Dans la plupart des pays occidentaux, un mouvement de libération des femmes, visible et en partie nouveau, a émergé dans le contexte des mobilisations post-1968 sous le nom de « la deuxième vague féministe ». Des groupes de discussion composés exclusivement d’hommes ont également émergé autour des thématiques que le féminisme mettait sur la table.

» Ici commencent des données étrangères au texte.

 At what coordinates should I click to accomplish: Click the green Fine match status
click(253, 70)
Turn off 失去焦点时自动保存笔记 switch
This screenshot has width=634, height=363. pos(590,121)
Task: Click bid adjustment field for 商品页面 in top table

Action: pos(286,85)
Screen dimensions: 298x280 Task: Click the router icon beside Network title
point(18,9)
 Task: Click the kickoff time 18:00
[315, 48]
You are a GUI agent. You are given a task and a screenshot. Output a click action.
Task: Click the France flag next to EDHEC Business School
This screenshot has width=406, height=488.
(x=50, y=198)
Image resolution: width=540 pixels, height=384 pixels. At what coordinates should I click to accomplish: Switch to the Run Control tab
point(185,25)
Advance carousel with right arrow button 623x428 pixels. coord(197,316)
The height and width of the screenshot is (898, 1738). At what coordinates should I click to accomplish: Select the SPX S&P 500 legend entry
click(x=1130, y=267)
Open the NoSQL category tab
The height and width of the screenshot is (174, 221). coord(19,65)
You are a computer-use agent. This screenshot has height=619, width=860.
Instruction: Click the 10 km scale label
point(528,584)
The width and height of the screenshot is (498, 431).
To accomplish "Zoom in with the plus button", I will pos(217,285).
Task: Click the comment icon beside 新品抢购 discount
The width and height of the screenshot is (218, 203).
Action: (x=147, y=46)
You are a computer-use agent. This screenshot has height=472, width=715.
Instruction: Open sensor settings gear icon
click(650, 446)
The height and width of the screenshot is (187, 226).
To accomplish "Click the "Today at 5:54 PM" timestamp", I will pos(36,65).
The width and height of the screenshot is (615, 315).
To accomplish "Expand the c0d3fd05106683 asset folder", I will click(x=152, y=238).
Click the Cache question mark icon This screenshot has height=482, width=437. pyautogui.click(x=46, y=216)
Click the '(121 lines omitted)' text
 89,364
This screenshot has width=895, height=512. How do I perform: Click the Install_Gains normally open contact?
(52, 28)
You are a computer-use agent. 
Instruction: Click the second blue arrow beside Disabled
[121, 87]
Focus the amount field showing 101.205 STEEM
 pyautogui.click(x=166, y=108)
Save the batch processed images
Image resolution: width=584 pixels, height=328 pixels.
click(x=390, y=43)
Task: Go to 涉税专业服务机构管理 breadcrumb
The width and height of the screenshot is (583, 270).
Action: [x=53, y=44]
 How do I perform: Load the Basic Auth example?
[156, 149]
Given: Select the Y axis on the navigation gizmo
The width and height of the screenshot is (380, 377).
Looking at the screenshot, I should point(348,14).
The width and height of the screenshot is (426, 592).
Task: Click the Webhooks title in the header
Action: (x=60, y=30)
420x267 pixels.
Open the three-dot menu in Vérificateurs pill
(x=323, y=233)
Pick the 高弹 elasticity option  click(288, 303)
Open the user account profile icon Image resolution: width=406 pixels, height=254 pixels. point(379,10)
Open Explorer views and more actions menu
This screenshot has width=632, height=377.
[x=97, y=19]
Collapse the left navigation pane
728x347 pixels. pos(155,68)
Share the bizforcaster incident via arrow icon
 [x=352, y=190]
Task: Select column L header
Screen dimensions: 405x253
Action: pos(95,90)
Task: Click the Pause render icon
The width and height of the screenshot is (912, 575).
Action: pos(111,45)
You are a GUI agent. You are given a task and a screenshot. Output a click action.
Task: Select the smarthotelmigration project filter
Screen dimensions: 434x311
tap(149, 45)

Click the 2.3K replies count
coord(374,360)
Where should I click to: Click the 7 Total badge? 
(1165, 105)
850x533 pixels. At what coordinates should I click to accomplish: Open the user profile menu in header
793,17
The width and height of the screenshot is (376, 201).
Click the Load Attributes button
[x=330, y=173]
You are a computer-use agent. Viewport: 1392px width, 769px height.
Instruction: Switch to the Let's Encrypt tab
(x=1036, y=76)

Dans leur forme organisationnelle, ceux-ci reproduisaient également le modèle des groupes de conscience féministe. C’est ce que nous connaissons, malgré les difficultés terminologiques qui l’entourent, comme le « mouvement proféminisite masculin ». Au cours de cette conférence, j’ai l’intention d’aborder son évolution en Espagne et en France et les causes pour lesquelles certains hommes ont pu acquérir un engagement et une subjectivité proches du féminisme. C’est ce que le sociologue Alban Jacquemart a appelé un « compromis improbable ». En plus des motifs intellectuels et politiques, comme le rejet de la discrimination à l’égard des femmes et de leur inégalité dans de multiples aspects de la vie, j’explore aussi certains éléments liés à la sphère intime et aux émotions.
Conférence de Vicent Bellver Loizaga, résident, postdoctorant en Histoire contemporaine, Université Paris 8.